3 HYBRIDER SA CENTRALE
Solaire, géothermie, huiles alimentaires usagées... Le bois n'est pas toujours le seul à brûler dans la chaudière. Plusieurs réseaux de chaleur jouent la carte d'un mix énergétique diversifié.
Les réseaux de chaleur au bois disposent souvent d'un appoint fossile, gaz ou fioul. En ce sens, leurs chaufferies sont toutes hybrides. Mais on ne parle réellement d'hybridation que lorsque la combustion de plusieurs matières différentes a lieu dans un même brûleur.
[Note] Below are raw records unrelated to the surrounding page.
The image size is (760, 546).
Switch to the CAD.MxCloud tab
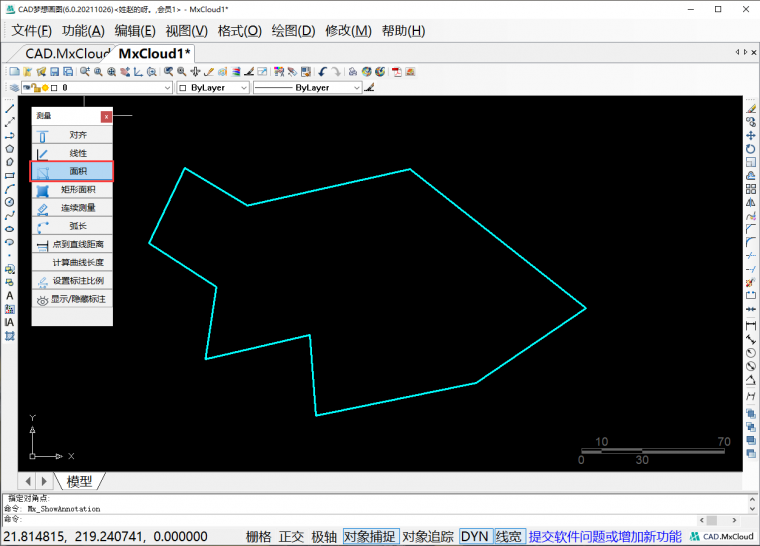click(67, 54)
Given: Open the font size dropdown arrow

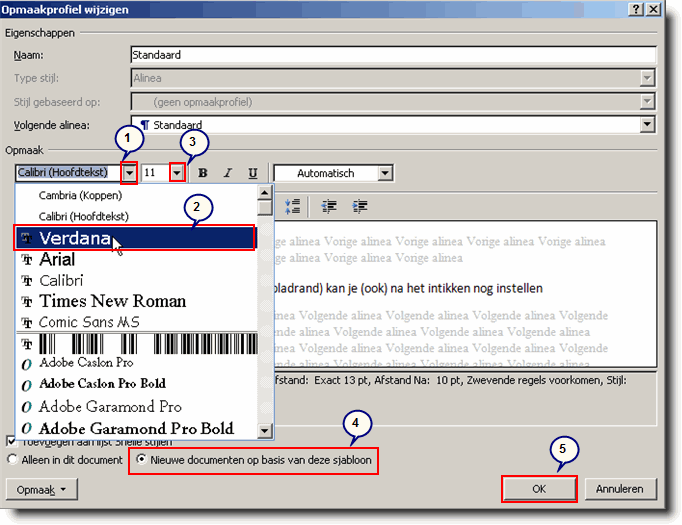Looking at the screenshot, I should coord(177,174).
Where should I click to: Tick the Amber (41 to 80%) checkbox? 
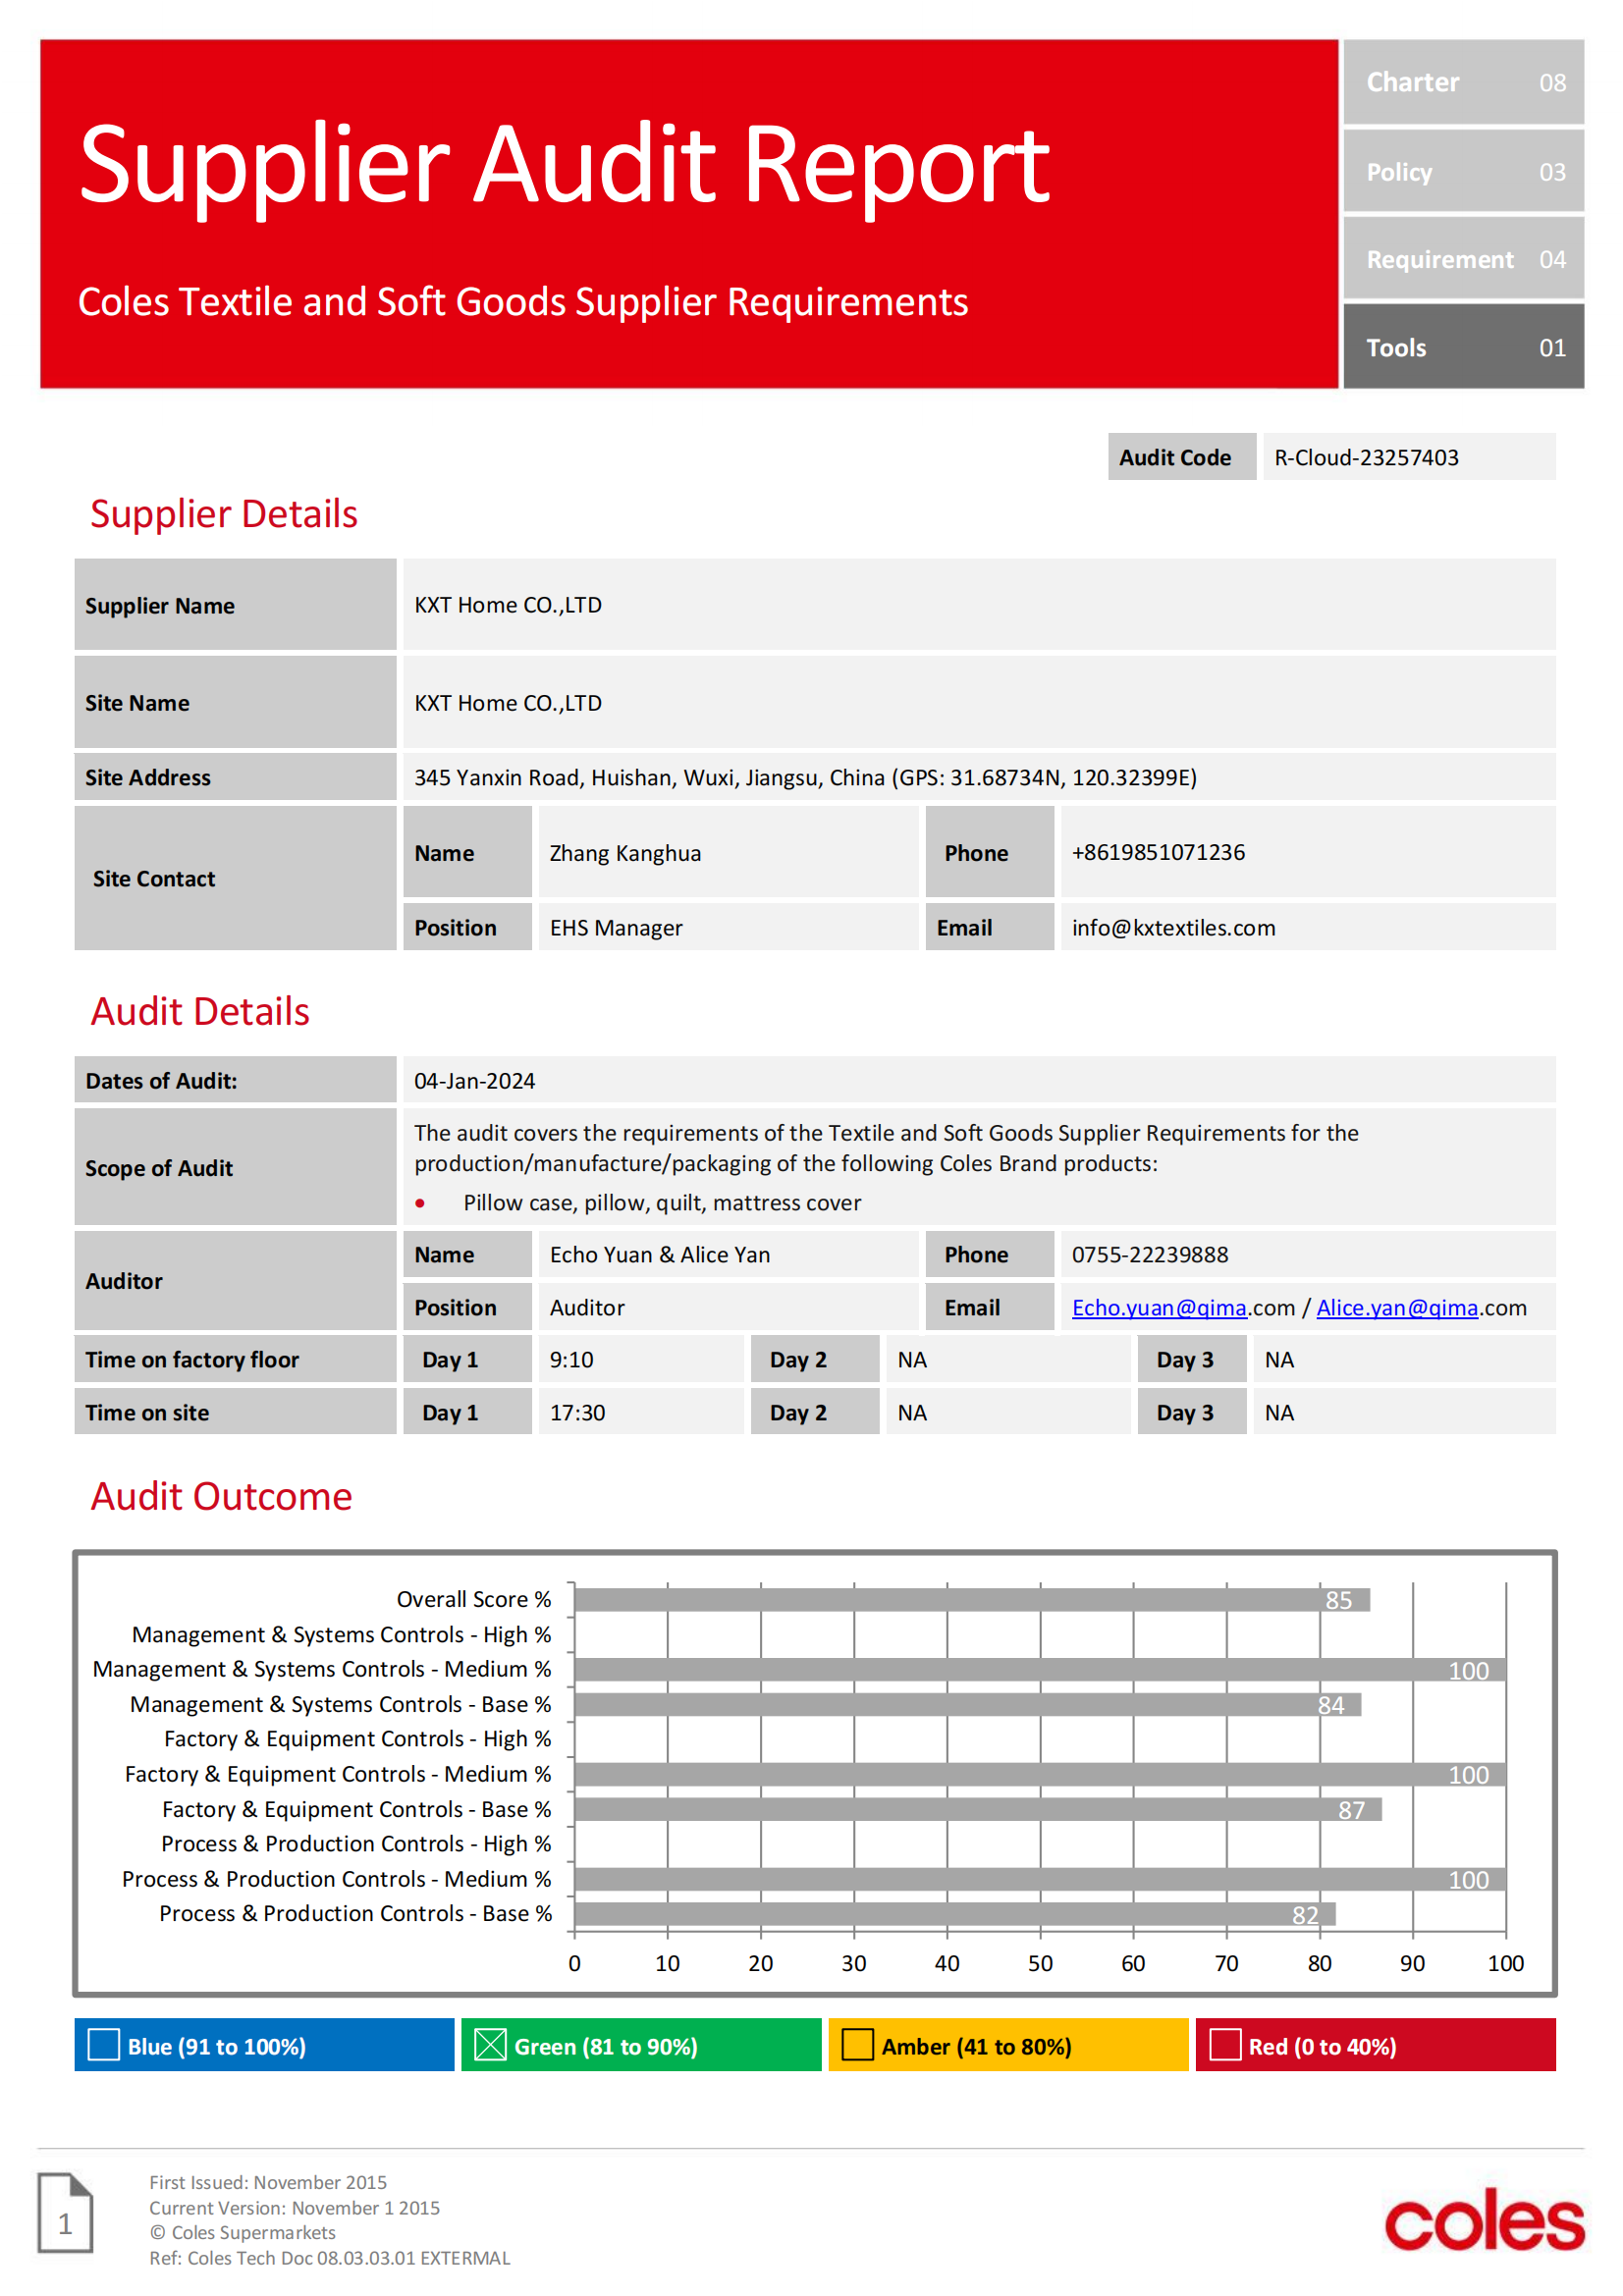coord(857,2046)
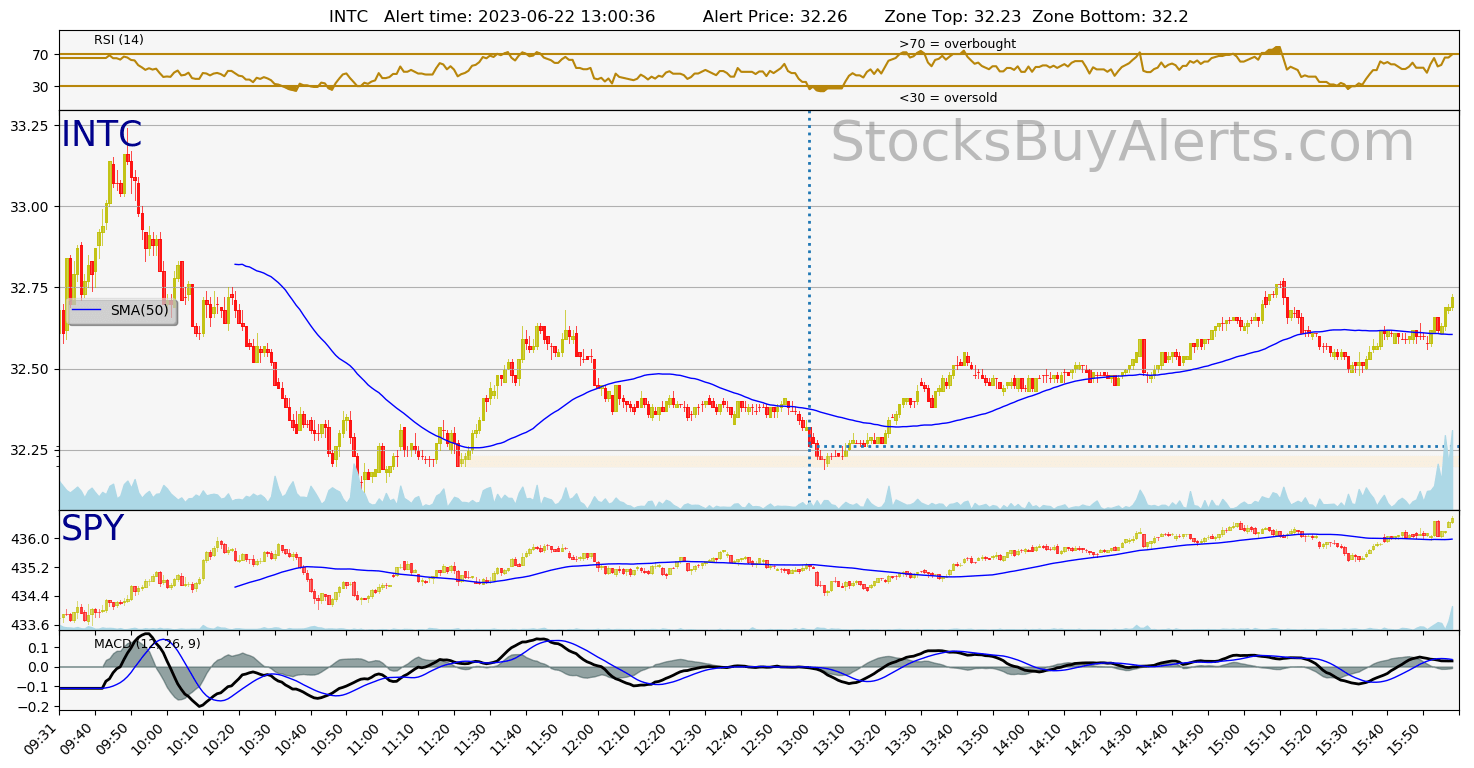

Or, le plus souvent, chaque forme de combustible a sa chaudière, même si ensuite, la vapeur produite par chacune d'entre elles est injectée indifféremment dans le réseau. En effet, impossible de brûler dans la même chambre un combustible solide et un combustible liquide, comme le mélange bois + huiles alimentaires usagées qu'a choisi Dalkia, à Nancy, et tout récemment Cofely, à Brétigny-sur-Orge (lire encadré). Ou le mélange bois + huile végétale pure que le même Cofely met en place sur l'écoquartier Ginko, à Bordeaux.
Une cocombustion dans une même chambre n'est possible qu'avec des combustibles qui ont le même état physique (solide, liquide ou gazeux) et la même apparence. Ainsi, les centrales à charbon peuvent fonctionner en cocombustion avec du bois, car les plaquettes forestières présentent une granulométrie proche de celle des boulets d'anthracite. « Après tout, c'est le même matériau... à quelques millions d'années près », sourit Thierry Lahaye, directeur régional adjoint de Cofely. En région parisienne, la CPCU teste une cocombustion d'un genre nouveau : charbon + boues de stations d'épuration séchées en boulettes, à raison de 80-20 %. L'entreprise rapporte des essais concluants, mais bute sur un point réglementaire : les boues de step sont classées comme déchets, et s'en servir comme combustible fait donc passer la chaufferie en installation de combustion de déchets, au sens de la nomenclature ICPE, ce qui n'est pas sans conséquences sur les maxima d'émission de polluants à la cheminée.
Certains réseaux de chaleur en développement font le choix d'une autre forme d'hybridation, en associant un combustible renouvelable à un procédé thermodynamique, renouvelable lui aussi. Ainsi, Cofely a prévu un mix bois + solaire thermique sur le nouveau réseau de chaleur du quartier Vidailhan, à Toulouse (voir EM n° 1696). Pour les réseaux de chaleur des grandes villes éloignées des zones forestières, on pensera à réduire la facture du transport de bois en hybridant la chaufferie avec les calories du réseau d'eaux usées. Développée par le groupe Suez sous la marque Degrés bleus, cette solution en vogue est plutôt destinée à des bâtiments individuels (comme la piscine municipale de Levallois-Perret), mais peut très bien être déclinée dans un réseau de chaleur, associée à d'autres sources d'énergie thermique, pour peu que le débit d'eaux usées soit important. « À Clichy, notre étude de faisabilité fait apparaître un potentiel de 3 MW », chiffre Thierry Lahaye. Cofely met en oeuvre cette solution associée à de la géothermie sur nappe sur l'écoquartier Boule-Sainte-Geneviève, à Nanterre (92), qui déploiera 60 000 m2 de bâti.